Question

How intense is 80 dB sound in comparison to 40 dB?
(A) ${10^4}$
(B) ${10^2}$
(C) ${2}$
(D) $\dfrac{1}{2}$

Answer 1

Hint: We are quite known with the term known as a decibel. It is a parameter to measure the intensity of sound or the signal by comparing it with a reference level on a logarithmic scale. In general, it is the measure of loudness. It measures the relative loudness of the sound in the form of ratios.

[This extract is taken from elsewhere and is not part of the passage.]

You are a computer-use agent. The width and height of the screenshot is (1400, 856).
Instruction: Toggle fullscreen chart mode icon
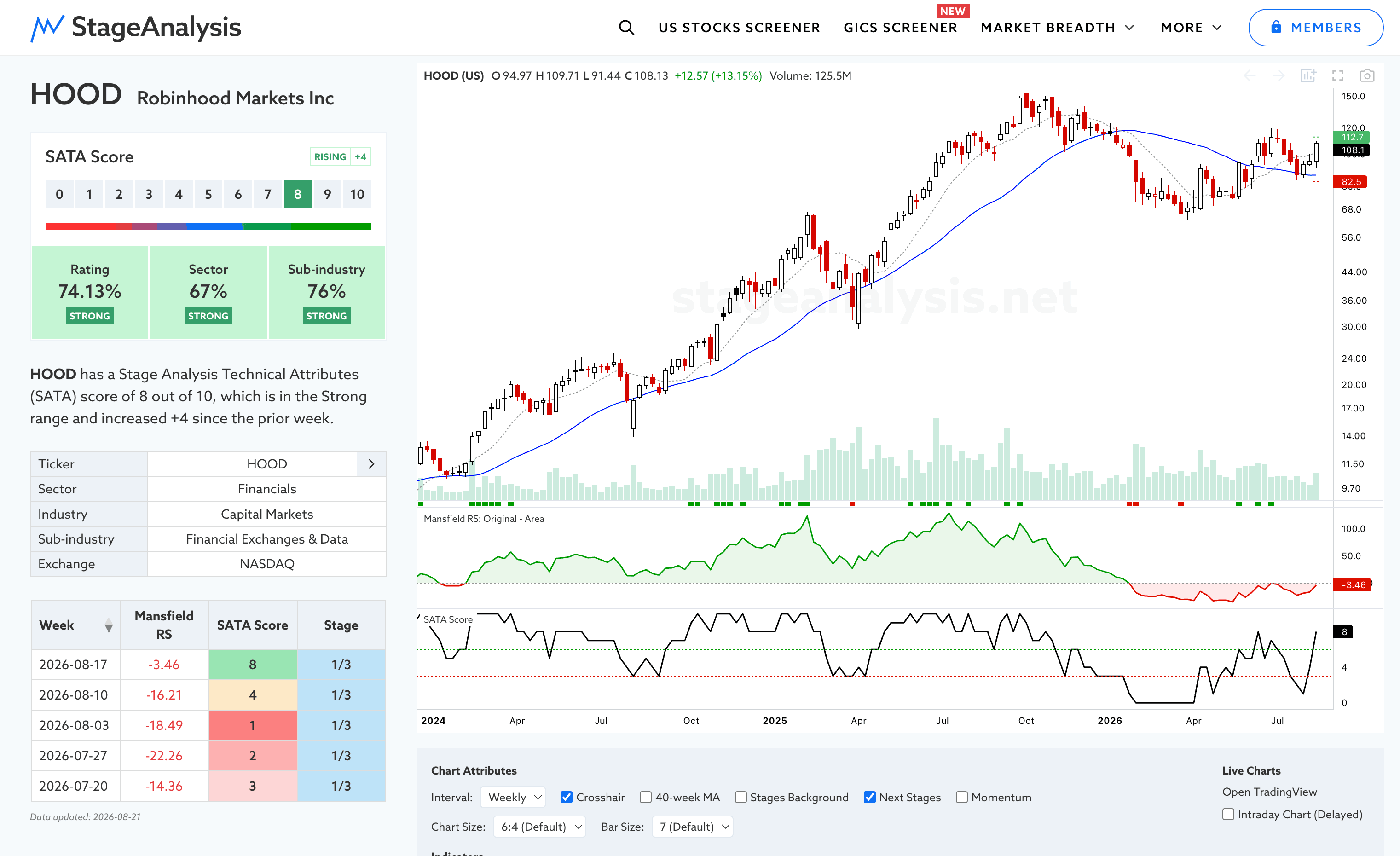tap(1338, 75)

Complete step by step answer:
The formula for the loudness of sound is,
\[L = 10{\log _{10}}\left( {\dfrac{I}{{{I_0}}}} \right)\]
Here I0 is the intensity of sound for the reference level, and I is the intensity of sound at the given level. It is the ratio of relative measures of powers. The sound can also be approximated in terms of frequencies.
Let ${L_1}$ be the loudness for 40 dB sound and ${L_2}$ be the loudness for 80 dB sound. So, therefore, we can now represent these both as,
${L_1} = 10\log \left( {\dfrac{{{I_1}}}{{{I_0}}}} \right)$
Here ${I_1}$ is the intensity of sound for 40 dB and ${I_0}$ is the intensity of sound for the reference level.
We will now substitute 40 dB ${I_1}$ to calculate the value of ${L_1}$, and hence we will get,
\[\begin{array}{l}
40\;{\rm{dB}} = 10\log \left( {\dfrac{{{I_1}}}{{{I_0}}}} \right)\\
\dfrac{{{I_1}}}{{{I_0}}} = {10^4}\,.......\,{\rm{(I)}}
\end{array}\]
So we will now represent ${L_2}$ as,
${L_2} = 10\log \left( {\dfrac{{{I_2}}}{{{I_0}}}} \right)$
Here ${I_2}$ is the intensity of sound for 40 dB and ${I_0}$ is the intensity of sound for the reference level.
We will now substitute 80 dB for ${I_2}$ to calculate the value of ${L_2}$ , and hence we will get,
\[\begin{array}{l}
80\;{\rm{dB}} = 10\log \left( {\dfrac{{{I_2}}}{{{I_0}}}} \right)\,\\
\dfrac{{{I_2}}}{{{I_0}}} = {10^8}......\,{\rm{(II)}}
\end{array}\]
Now we will divide equation (I) and equation (II), and we will get,
$\begin{array}{l}
\dfrac{{{I_2}}}{{{I_1}}} = \dfrac{{{{10}^8}}}{{{{10}^4}}}\\
\dfrac{{{I_2}}}{{{I_1}}} = {10^4}
\end{array}$
Therefore, the 80 dB sound is ${10^4}$ times more intense than the 40 dB sound, and the correct option is (A).

Additional Information:
When talking about dogs, they can hear sound frequencies up to 50000Hz, and we have seen unique whistles that dogs can listen to but we cannot hear. We humans can listen to the sound intensity, not more than 120 decibels. I suppose the sound power is more, let’s say up to 170 dB, then the feeling of pain occurs in the human ear. Even the clear and comfortable perception of sound is up to 8000Hz. Beyond 8000 Hz, there is a pain and difficulty experienced in hearing. For old, The maximum limit of hearing for people under 50 years of age is 12000 Hz.

Note:Sound intensity can also be explained as the power of the sound per unit area. The decibel scale is the ratio of the intensity of actual sound intensity to that sound intensity, which has a threshold value.